-------- Working data

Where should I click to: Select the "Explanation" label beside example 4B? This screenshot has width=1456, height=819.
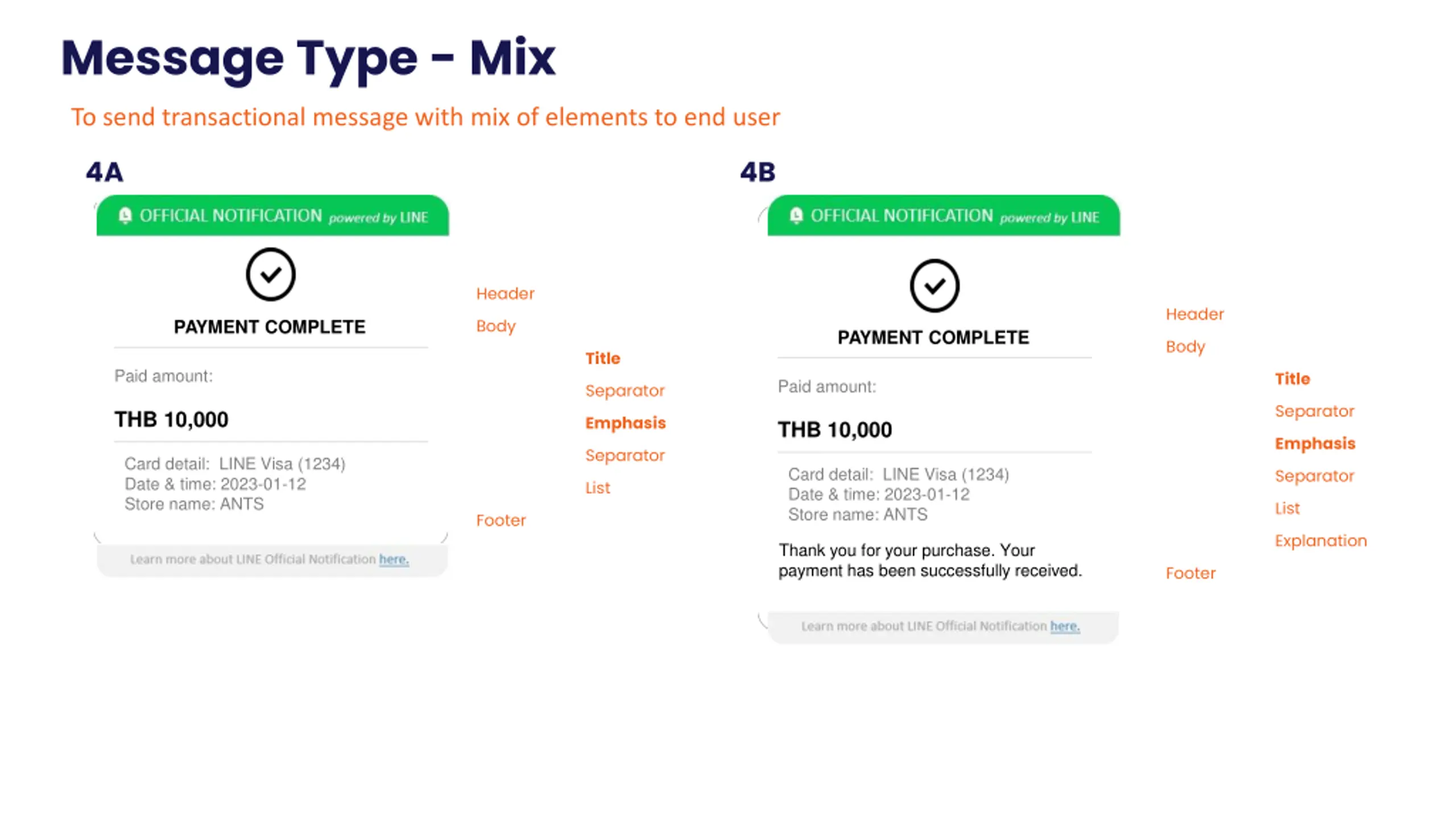(1321, 540)
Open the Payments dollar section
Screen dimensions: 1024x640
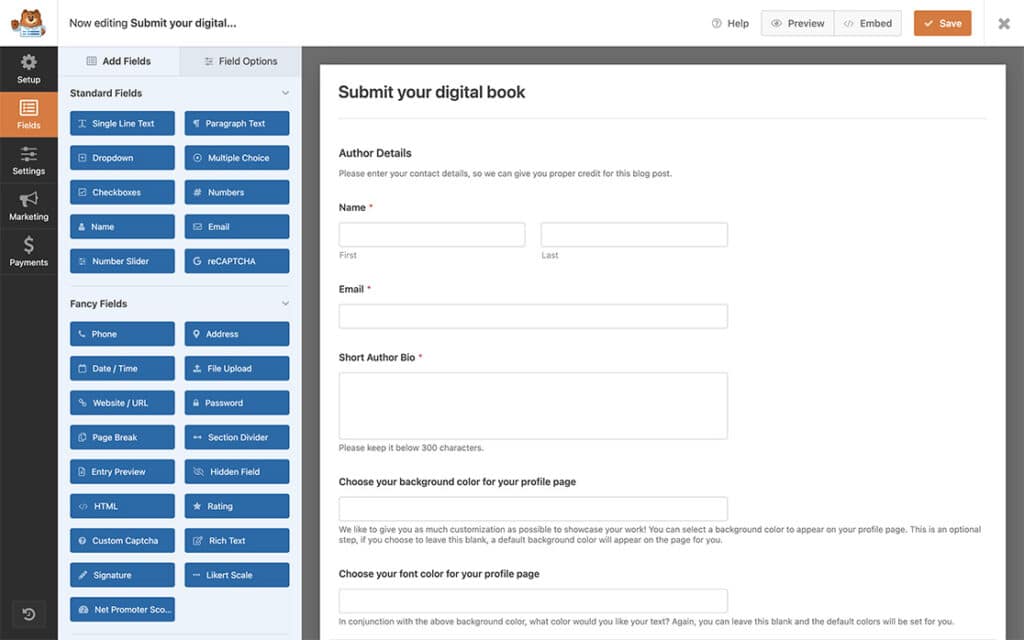(x=29, y=252)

----------------

* _Problem statement_
Copy all of the listing word for word, minus the images.

* _Result of this exercise_
Where should I click to: Select the "Explanation" label beside example 4B? This screenshot has width=1456, height=819.
(1321, 540)
Open the Payments dollar section
Screen dimensions: 1024x640
(x=29, y=252)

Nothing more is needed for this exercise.